I had never felt myself such a trespasser and now wished I had warned him of my approach, giving him time to protect his privacy. Moving twice as furtively, I tried to slip away.

But I’d lingered too long. Responding to some territorial instinct, Willy suddenly turned and caught sight of my shadow. His reaction was startling, frantic, and terrifying, leaving me rooted in place with my hands held up in instinctive surrender. He moved in a blur, slipping from my line of sight, knocking the pad from its perch, sending it sailing to the floor, and reappearing through the half-opened door, crouched behind the very wide barrel of a.357 Magnum.

“You fucking asshole,” he hissed at me through clenched teeth.

“Relax, Willy,” I said calmly, seriously.

“How long you been there?” The gun had not moved-a telling oversight.

“Just got here,” I lied. “What’re you so twitchy about?”

The gun vanished, the door swung wider, and he got out of the car, closing it behind him with his hip. “You’re no cop if you have to ask that.”

It was a typical comment-melodramatic, wrong-headed, and hurtful-which I just as typically ignored. But given my newfound knowledge-and his lingering doubts-I felt entitled to return with a veiled warning shot. “I don’t have as much to hide as you do.”

His eyes narrowed. “Meaning?”

“Nothing.” I glanced toward the building and changed the subject. “It’s almost ten. I take it that’s what you were waiting for.”

When he answered, his words were no softer, but his tone had been muted several notches. My generosity, however roundabout, had been acknowledged. “I thought you said I was running this one.”

“With as much help as you can get.”

He quickly moved into a self-serving compromise. “How ’bout we split up, then? You take the bottom, I take the top.”

Sawyer had been killed on the second floor. I accepted without hesitation.

The only unlocked door at this hour was the front entrance, opening onto the lobby with the guard’s alcove off to one side. He was sitting there now and asked if he could help us. We both showed our badges, and Willy left for the stairwell.

We watched him go, the guard scratching his head. “What’s wrong with his arm? He bust it or something?”

“It’s permanently disabled-sniper bullet, years ago.”
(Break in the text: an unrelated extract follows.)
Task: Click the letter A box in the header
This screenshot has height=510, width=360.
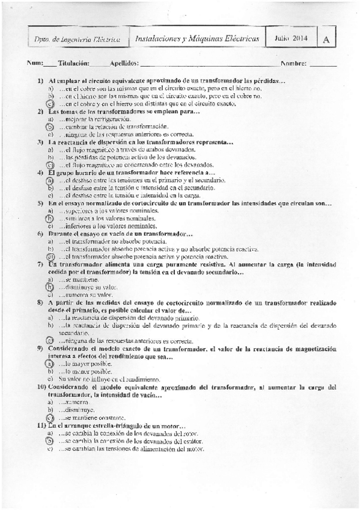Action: (x=326, y=39)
His eyebrows shot up. “And he’s a cop?”

I didn’t bother confirming the obvious. “What’re your hours?” I asked him.

“Ten to six. I just got on… Little early tonight-had to drop off the wife. Other car’s in the shop.”

“You were on last night?”

He suddenly looked uneasy. “Yeah, but I never heard a thing and I didn’t take a nap, like that other guy said-the one who came to my house.”
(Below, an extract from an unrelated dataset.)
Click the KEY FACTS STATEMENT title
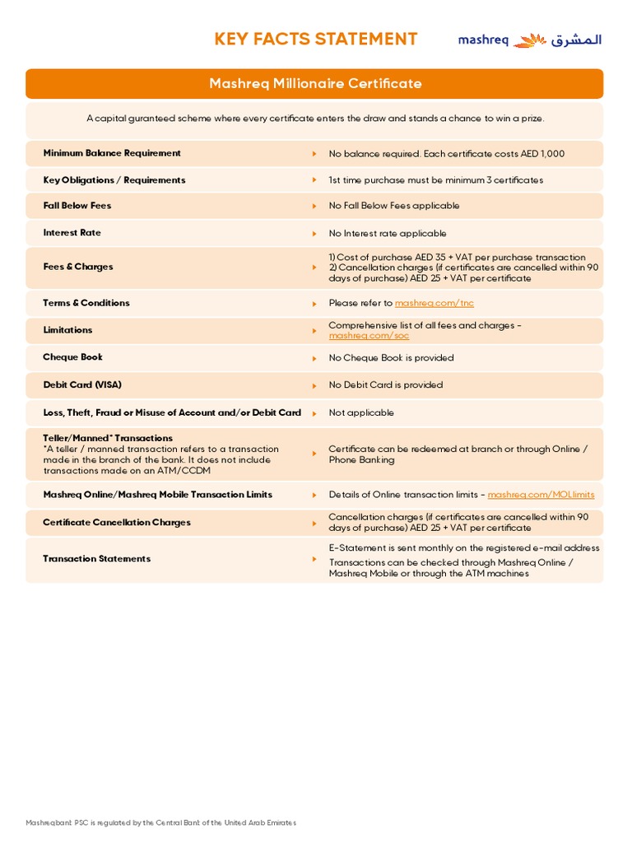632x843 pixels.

I didn’t inquire who that had been. I would’ve asked the same question. “What happens when you have to pee?”

He gestured with his thumb. “It’s around the corner, but I lock the front door. It’s a deadbolt, so nobody can get in or out.”

I looked at the telltale bulge of a pack of cigarettes in the left breast pocket of his uniform shirt, and at the “Absolutely No Smoking” sign stuck to the wall behind him.

“You have a flashlight I can borrow?” I asked. Mystified, he handed over a long, black, metal brain-basher. “Be right back,” I told him and left the building. Between the front entrance and the curb was a short, well-shoveled walkway bordered by hedges on both sides. I played the light along where the bushes met the cement until I found what I was looking for-a five-inch-wide gap, leading off into the gloom. Stepping through it, I followed a narrow footpath along the wall for some twenty feet, to the far side of a darkened bay window. There, the path ended at a well-trampled four-foot-wide circle shielded from view by several tall plants. Around the edges of the circle were a dozen dead cigarette butts, all of the same brand.

I cupped my eyes with my hands and pressed my face against the window. Dimly, I could make out a room with several desks in it, with all the earmarks of a business office.